What you need to do
Go through the data and copy every line in which "logo" appears.
★ ★ ★
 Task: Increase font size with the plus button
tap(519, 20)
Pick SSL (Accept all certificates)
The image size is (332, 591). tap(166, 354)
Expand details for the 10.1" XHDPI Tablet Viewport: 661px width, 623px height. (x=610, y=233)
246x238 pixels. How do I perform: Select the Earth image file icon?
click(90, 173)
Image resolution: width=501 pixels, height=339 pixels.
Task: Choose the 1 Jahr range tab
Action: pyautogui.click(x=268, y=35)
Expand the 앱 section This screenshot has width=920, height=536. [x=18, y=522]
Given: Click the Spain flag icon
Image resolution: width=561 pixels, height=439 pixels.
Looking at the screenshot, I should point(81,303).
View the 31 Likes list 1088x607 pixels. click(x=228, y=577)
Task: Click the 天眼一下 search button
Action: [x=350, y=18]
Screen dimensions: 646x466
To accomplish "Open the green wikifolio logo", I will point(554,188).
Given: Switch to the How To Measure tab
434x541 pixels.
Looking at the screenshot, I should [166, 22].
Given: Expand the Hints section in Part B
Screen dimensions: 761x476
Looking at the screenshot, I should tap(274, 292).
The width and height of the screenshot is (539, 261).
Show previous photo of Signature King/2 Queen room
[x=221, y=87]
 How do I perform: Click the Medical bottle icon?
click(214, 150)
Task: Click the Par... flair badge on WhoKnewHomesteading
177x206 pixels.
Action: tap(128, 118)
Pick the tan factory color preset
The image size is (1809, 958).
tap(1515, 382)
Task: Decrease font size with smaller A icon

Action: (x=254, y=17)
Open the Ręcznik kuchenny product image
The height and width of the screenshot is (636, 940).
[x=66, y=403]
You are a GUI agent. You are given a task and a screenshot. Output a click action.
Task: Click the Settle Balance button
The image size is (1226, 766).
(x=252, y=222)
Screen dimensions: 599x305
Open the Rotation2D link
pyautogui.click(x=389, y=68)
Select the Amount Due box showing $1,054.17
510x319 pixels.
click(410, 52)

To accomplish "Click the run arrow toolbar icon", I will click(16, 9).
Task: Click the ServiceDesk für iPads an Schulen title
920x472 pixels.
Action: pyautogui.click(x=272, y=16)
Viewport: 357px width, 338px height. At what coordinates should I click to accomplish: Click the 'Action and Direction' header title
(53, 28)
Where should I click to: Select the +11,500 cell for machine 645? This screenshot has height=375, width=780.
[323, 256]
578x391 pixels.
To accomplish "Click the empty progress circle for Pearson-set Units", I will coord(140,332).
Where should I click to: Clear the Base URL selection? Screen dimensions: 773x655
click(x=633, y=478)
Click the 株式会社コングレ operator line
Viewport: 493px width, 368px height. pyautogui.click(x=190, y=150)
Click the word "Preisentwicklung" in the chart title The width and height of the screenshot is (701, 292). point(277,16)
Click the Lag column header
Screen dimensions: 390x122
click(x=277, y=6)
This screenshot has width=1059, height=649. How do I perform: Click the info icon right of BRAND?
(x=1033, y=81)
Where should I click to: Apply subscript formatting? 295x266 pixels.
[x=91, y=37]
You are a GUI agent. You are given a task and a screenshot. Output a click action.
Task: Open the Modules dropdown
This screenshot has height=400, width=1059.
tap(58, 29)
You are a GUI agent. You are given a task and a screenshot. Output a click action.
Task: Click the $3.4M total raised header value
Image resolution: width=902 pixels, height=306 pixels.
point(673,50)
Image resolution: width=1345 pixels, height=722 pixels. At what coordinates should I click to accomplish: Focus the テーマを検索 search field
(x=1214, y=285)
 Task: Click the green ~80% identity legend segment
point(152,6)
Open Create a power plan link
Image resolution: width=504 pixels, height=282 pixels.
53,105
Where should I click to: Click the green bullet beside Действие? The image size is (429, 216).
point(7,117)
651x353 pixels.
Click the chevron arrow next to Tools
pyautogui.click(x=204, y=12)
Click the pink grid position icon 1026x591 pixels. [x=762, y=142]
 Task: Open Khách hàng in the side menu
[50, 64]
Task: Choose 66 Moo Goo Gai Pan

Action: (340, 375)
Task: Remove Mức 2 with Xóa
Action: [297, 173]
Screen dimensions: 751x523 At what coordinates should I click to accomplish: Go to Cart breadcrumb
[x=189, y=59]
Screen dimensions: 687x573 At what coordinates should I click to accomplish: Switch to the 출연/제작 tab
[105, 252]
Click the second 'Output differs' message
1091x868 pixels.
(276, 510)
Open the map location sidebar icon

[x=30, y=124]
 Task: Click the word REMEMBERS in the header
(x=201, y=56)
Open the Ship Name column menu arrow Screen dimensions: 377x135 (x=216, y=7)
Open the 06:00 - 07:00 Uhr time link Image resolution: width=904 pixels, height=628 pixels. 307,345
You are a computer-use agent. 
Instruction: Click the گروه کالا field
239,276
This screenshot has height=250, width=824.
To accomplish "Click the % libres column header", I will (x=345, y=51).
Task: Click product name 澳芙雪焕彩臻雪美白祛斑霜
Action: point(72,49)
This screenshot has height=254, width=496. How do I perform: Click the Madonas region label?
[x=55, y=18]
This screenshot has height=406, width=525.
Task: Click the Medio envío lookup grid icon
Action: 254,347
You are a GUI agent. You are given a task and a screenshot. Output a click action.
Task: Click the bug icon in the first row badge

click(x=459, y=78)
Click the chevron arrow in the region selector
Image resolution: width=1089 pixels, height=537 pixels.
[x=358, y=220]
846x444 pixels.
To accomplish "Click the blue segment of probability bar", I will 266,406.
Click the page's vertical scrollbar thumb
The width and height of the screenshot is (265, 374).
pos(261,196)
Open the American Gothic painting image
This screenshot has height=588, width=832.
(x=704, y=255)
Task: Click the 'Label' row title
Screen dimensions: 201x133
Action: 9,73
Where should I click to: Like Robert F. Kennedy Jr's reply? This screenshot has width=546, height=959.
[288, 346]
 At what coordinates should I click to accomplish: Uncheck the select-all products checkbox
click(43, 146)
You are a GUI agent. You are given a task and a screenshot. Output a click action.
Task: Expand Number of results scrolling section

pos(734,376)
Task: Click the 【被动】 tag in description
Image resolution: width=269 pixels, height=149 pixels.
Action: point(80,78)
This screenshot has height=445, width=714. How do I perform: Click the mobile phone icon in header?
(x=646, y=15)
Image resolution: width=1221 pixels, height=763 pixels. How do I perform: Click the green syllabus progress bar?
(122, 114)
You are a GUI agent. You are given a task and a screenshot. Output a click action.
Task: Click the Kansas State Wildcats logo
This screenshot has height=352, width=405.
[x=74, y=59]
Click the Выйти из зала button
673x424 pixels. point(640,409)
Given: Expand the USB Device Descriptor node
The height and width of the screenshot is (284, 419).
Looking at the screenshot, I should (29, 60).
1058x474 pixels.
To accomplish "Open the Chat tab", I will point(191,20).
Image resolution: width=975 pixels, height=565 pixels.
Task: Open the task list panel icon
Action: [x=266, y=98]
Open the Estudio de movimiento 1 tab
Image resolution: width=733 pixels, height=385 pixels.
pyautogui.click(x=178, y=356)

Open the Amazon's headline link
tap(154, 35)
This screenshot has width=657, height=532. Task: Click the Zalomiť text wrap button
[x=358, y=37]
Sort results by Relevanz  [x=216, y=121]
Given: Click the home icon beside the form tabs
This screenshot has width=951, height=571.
★ ★ ★
Finished task
To accomplish "Open the green wikifolio logo", I will point(554,188).
Task: Click the Kansas State Wildcats logo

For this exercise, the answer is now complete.